→ WHAT THIS TASK INVOLVES: Please set down each of the rows below word for word.

[Start of INPUT ROWS]

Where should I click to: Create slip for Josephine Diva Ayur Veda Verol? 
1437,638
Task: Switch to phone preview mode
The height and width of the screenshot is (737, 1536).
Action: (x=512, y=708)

[End of INPUT ROWS]

→ THE OUTPUT:
Where should I click to: Create slip for Josephine Diva Ayur Veda Verol? 
1437,638
Task: Switch to phone preview mode
The height and width of the screenshot is (737, 1536).
Action: (x=512, y=708)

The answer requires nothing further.